ArQule, Inc. (NASDAQ: ARQL) today announced the pricing of an underwritten public offering of 7,150,000 shares of its common stock at a price of $7.30 per share. The net proceeds to ArQule from the sale of the shares, after deducting underwriting discounts and commissions and estimated expenses, are expected to be approximately $48.7 million. The offering is expected to close on or about April 16, 2012, subject to customary closing conditions. Citigroup and Leerink Swann are acting as joint book-running managers for the offering. Lazard Capital Markets, RBC Capital Markets and Oppenheimer & Co. are acting as co-managers.
ArQule has granted the underwriters a 30-day option to purchase up to an additional 1,072,500 shares of common stock. The expected net proceeds to ArQule referenced above do not include any net proceeds that ArQule would receive if the underwriters exercise such option to purchase additional shares.
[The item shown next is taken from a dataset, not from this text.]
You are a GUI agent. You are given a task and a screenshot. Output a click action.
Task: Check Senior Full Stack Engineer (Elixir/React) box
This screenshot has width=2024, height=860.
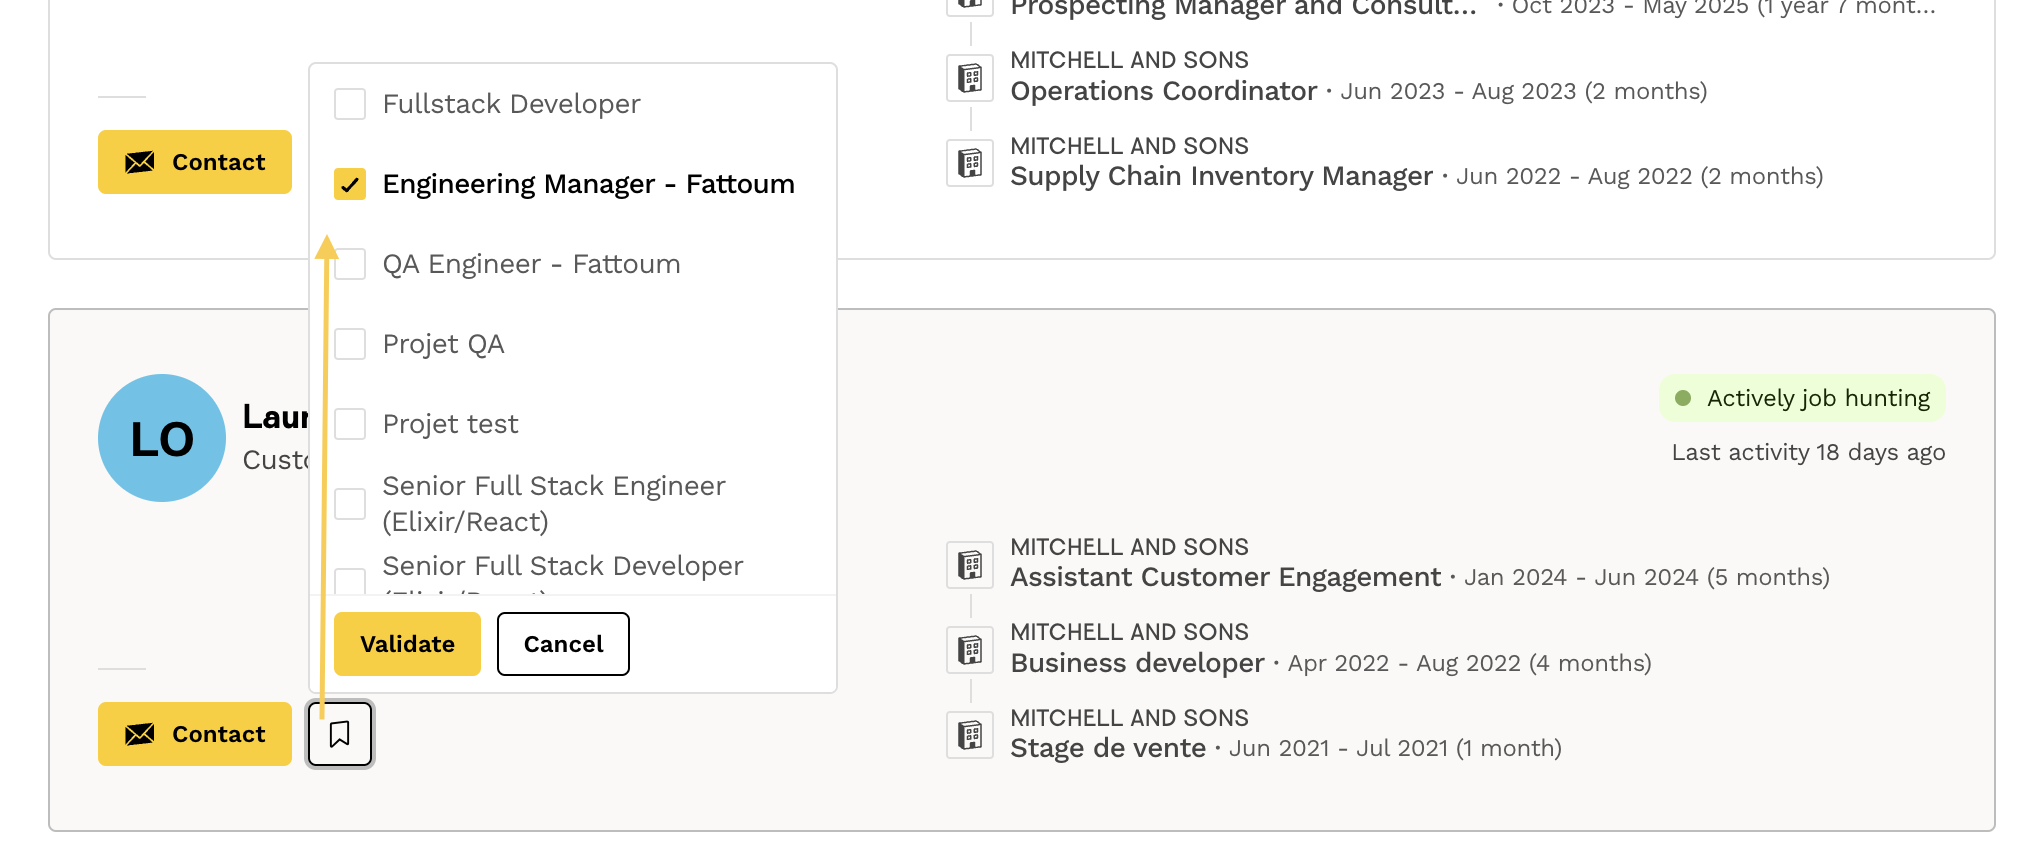tap(350, 504)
The offering is being made by ArQule pursuant to a registration statement previously filed and declared effective by the Securities and Exchange Commission (SEC). The offering may be made only by means of a prospectus, copies of which may be obtained, when available, from Citigroup, Brooklyn Army Terminal, 140 58 th Street, 8 th Floor, Brooklyn, New York 11220, telephone at 800-831-9146, or Leerink Swann LLC, Attention: Syndicate Prospectus Department, One Federal Street, 37 th Floor, Boston, Massachusetts 02110, by telephone at 800-808-7525, or by facsimile at 617-918-4900.
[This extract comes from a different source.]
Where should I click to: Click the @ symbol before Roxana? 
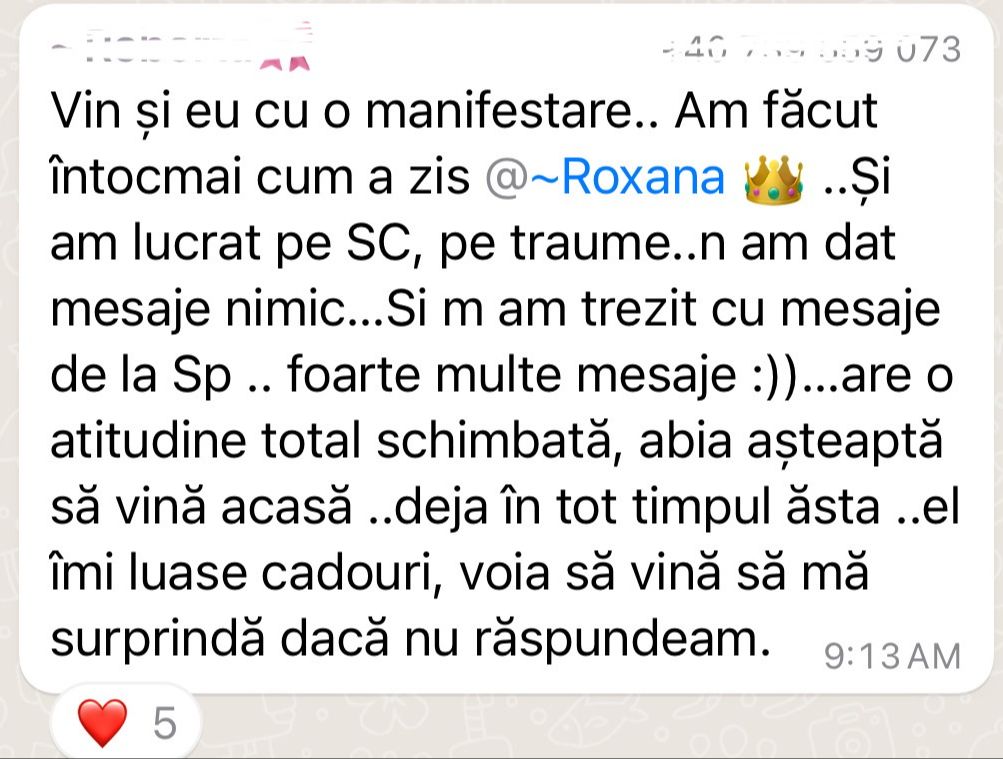pyautogui.click(x=506, y=178)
This press release does not constitute an offer to sell or a solicitation of an offer to buy the securities in this offering, nor shall there be any sale of these securities in any jurisdiction in which such offer, solicitation or sale would be unlawful prior to registration or qualification under the securities laws of any such jurisdiction.This press release includes forward-looking statements, including without limitation, statements about the completion, timing and size of ArQule’s proposed public offering. For these statements, ArQule claims the protection of the safe harbor for forward-looking statements provided by the Private Securities Litigation Reform Act of 1995. It should be noted that there are risks and uncertainties related to the public offering that could cause actual results to differ from those expressed or implied by and forward looking statements, including without limitation risks and uncertainties related to ArQule’s business and financial condition, general market conditions and the satisfaction of customary closing conditions associated with the proposed public offering. A review of risks faced by the Company can be found in ArQule’s Annual Report on Form 10-K for the fiscal year ended December 31, 2011, the prospectus to be filed with the Securities and Exchange Commission in connection with the offering and other reports and documents filed with the Securities and Exchange Commission.